Alexander Skarsgård, veterano de produções como "The Northman", "True Blood" e "Succession", entrega uma performance enigmática e nuanceada como Ray.
O ator revelou em entrevistas que construiu um passado detalhado para seu personagem, embora tenha precisado revisar suas teorias várias vezes durante as filmagens conforme Lighton surpreendia com novas direções nas cenas.
A dupla foi amplamente elogiada pela química em tela. Skarsgård comentou que queria que o público torcesse para que os dois ficassem juntos, apesar das complexidades do relacionamento.
O próprio pai do ator, Stellan Skarsgård, demonstrou aprovação ao beijar Harry Melling na boca após a exibição em Cannes — sua forma, segundo Alexander, de dizer que achava o filme muito bom.
Lesley Sharp e Douglas Hodge interpretam os pais compreensivos de Colin, que aceitam a sexualidade do filho sem reservas.
Recepção calorosa da comunidade LGBTQ+
Durante as estreias do filme em diferentes festivais, diversos clubes de leather gays foram convidados para assistir, incluindo o SLM Stockholm e o Leathermen of Ireland.
A recepção foi entusiasmada, consolidando "Pillion" como uma obra que ressoa autenticamente com as comunidades que representa.
O filme passou pelo Queer Lisboa em setembro de 2025, onde foi recebido com igual entusiasmo pelo público português.
Alexander Skarsgård destacou a importância de que um filme como "Pillion" possa ser feito em 2025, reconhecendo seu valor em uma era de regressão na representação de sexo e kink no cinema.
Lançamento e distribuição
"Pillion" estreou nos cinemas do Reino Unido em 28 de novembro de 2025, distribuído por Picturehouse e Warner Bros. Pictures UK.

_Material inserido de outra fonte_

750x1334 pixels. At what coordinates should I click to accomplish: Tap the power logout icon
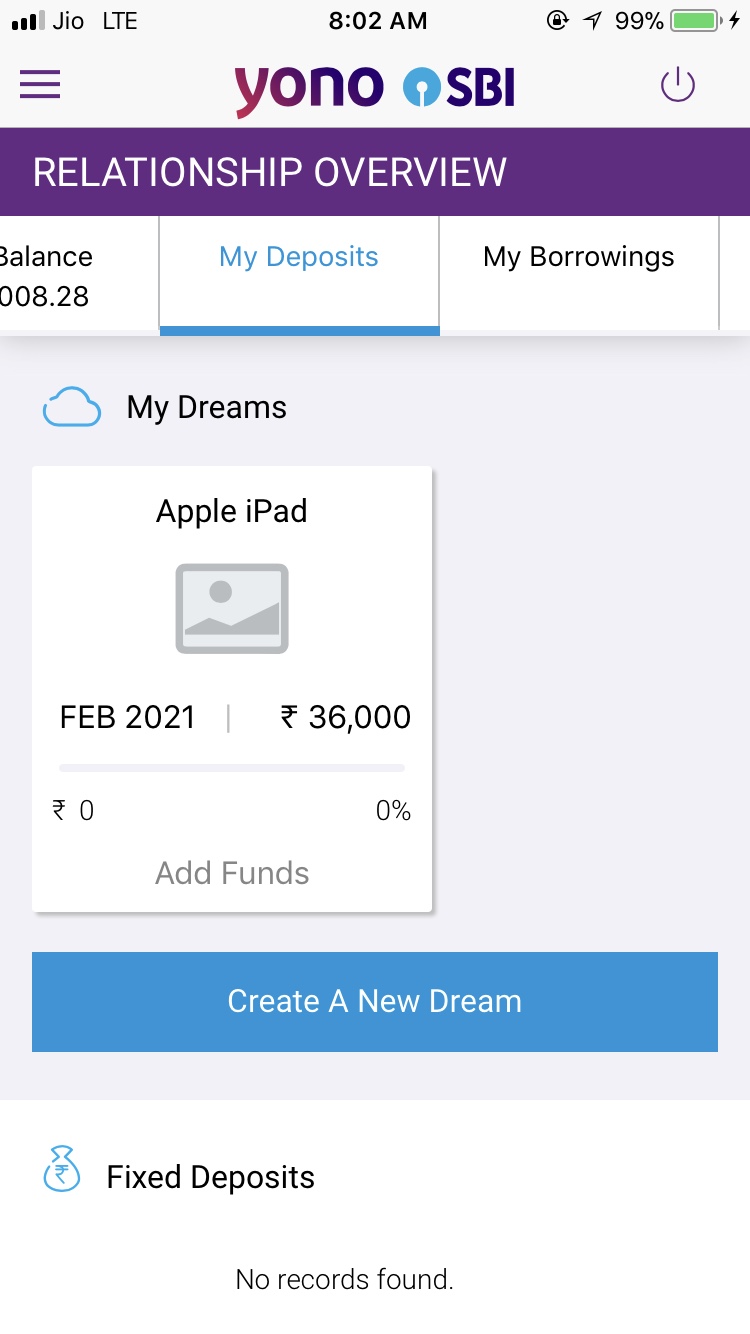(677, 85)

Nos Estados Unidos, a A24 — estúdio por trás de sucessos como "Everything Everywhere All At Once", "Moonlight" e "Midsommar" — adquiriu os direitos de distribuição em outubro de 2024 e lançará o filme em 6 de fevereiro de 2026.

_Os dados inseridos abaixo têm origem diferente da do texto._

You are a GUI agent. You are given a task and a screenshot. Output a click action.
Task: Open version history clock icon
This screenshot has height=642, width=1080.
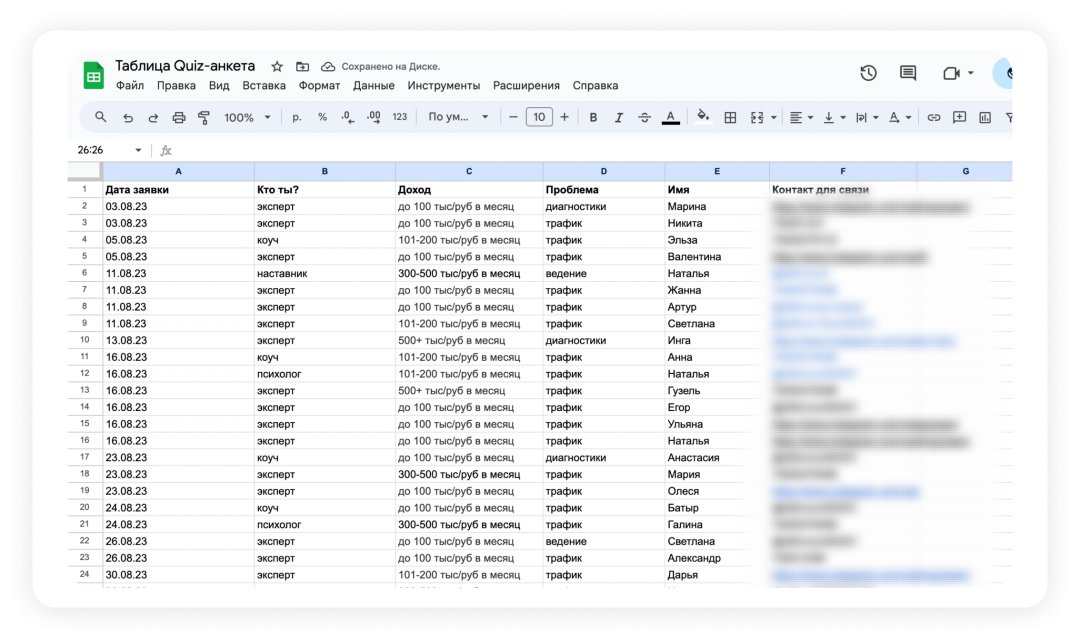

No Brasil, a Diamond Films confirmou o lançamento para 12 de fevereiro de 2026. Em Portugal, apesar do sucesso no Queer Lisboa, a data de estreia comercial ainda não foi anunciada.
Um cineasta promissor
Harry Lighton, nascido em 20 de outubro de 1992 em Portsmouth, Hampshire, começou a fazer curtas-metragens durante seus estudos de literatura inglesa na Universidade de Oxford. Seu curta mais notável, "Wren Boys" (2017), recebeu indicação ao BAFTA de Melhor Curta-Metragem e ao British Independent Film Award.
O diretor também trabalhou como assistente de direção em "Living", de Oliver Hermanus, dirigiu a segunda unidade da série "Mary & George" e escreveu o roteiro para uma próxima cinebiografia do estilista Alexander McQueen, também dirigida por Hermanus.
Em setembro de 2025, Lighton assinou com a United Talent Agency (UTA) em todas as áreas, consolidando sua posição como um dos novos talentos mais promissores do cinema britânico.
Um filme para fazer sentir
Antes da exibição em Cannes, Lighton disse à multidão no Palais que queria que o filme fizesse o público "rir, pensar, sentir e ficar excitado". Pela recepção crítica e do público, parece ter conseguido exatamente isso.
"Pillion" é, fundamentalmente, um conto cauteloso agridoce sobre os aspectos confusos de um relacionamento BDSM — o desajeitado, o desconfortável — mas também sobre o impacto que o kink pode ter em nós como indivíduos e seu potencial para criar comunidade.
O roteiro de Lighton é simultaneamente erótico e compassivo, posicionando o filme ao lado de outras obras queer importantes que exploram sexualidade de forma madura.
Como observou um crítico, ao final do filme, experimentamos o anseio e a frustração de Colin, mas também saímos com uma melhor compreensão sobre o estabelecimento de limites — tanto nos relacionamentos quanto na busca por nossa verdadeira identidade.
Em uma época de pushback contra representações de sexo no cinema, "Pillion" surge como um lembrete necessário de que sexo e kink podem ser belos, recompensadores e dignos de atenção cinematográfica séria.
É um filme que não tem medo de mostrar vulnerabilidade, mas também celebra a possibilidade de transformação através da conexão humana — por mais não convencional que essa conexão possa ser.